Markov matrix perturbations to optimize dynamical and entropy functionals

TL;DR

This paper develops perturbation-based linear algorithms to optimize entropy-related functionals in Markov matrices, enabling data-driven control of dynamical systems without explicit equations.

Contribution

It introduces a novel perturbation theory approach for Markov matrices that facilitates the optimization of entropy and related functionals in complex dynamical systems.

Findings

Algorithms successfully optimize entropy and divergence measures.

Applicable to Markov chains from transfer operators and turbulent flow models.

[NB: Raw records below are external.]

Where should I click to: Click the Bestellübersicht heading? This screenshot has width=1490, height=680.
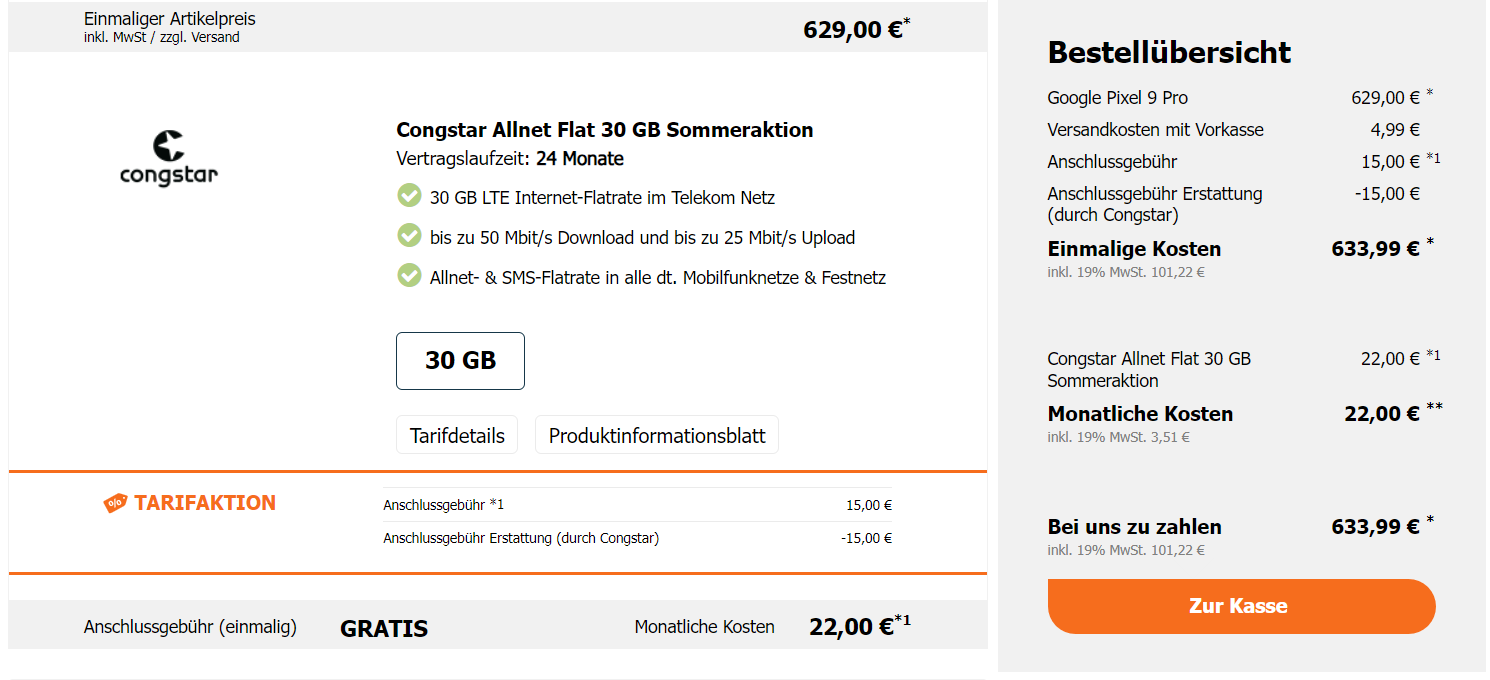(1169, 52)
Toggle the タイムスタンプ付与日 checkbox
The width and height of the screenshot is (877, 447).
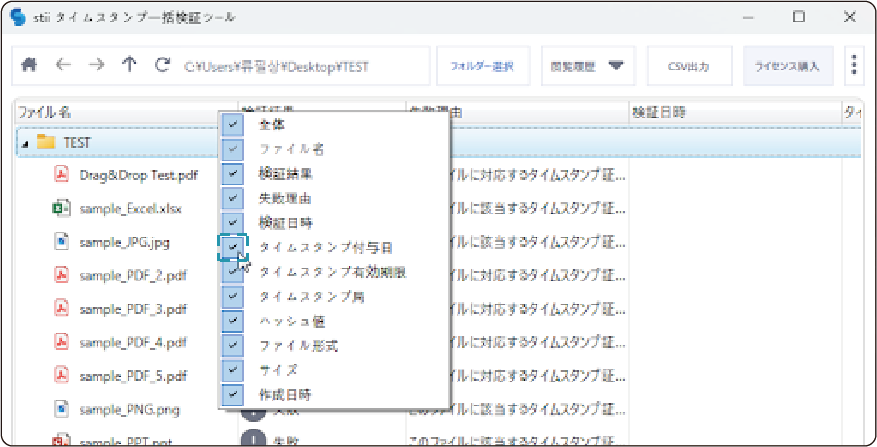[233, 246]
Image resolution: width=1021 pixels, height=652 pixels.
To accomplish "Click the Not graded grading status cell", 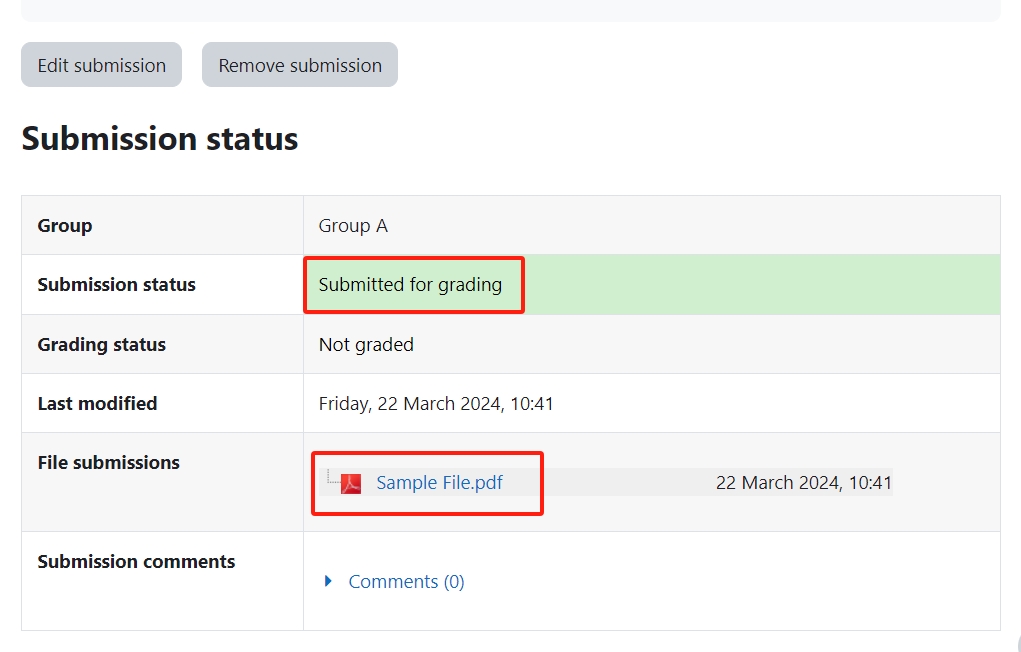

Provides a data-driven method to interpret perturbations physically.

Abstract

An important problem in applied dynamical systems is to compute the external forcing that provokes the largest response of a desired observable quantity. For this, we investigate the perturbation theory of Markov matrices in connection with linear response theory in statistical physics. We use perturbative expansions to derive linear algorithms to optimize physically relevant quantities such as: entropy, Kullback-Liebler-divergence and entropy production of Markov matrices and their related probability vectors. These optimization algorithms are applied to Markov chain representations of discrete and continuous flows in and out of equilibrium. We consider Markov matrix representations originating from Ulam-type approximations of transfer operators and a reduced order model of a turbulent flow based on unstable periodic orbits theory. We also propose a numerical protocol to recast matrix perturbations into vector field perturbations. The results allow to physically interpret the obtained optimizing perturbations without knowledge of the underlying equations, in a data-driven way.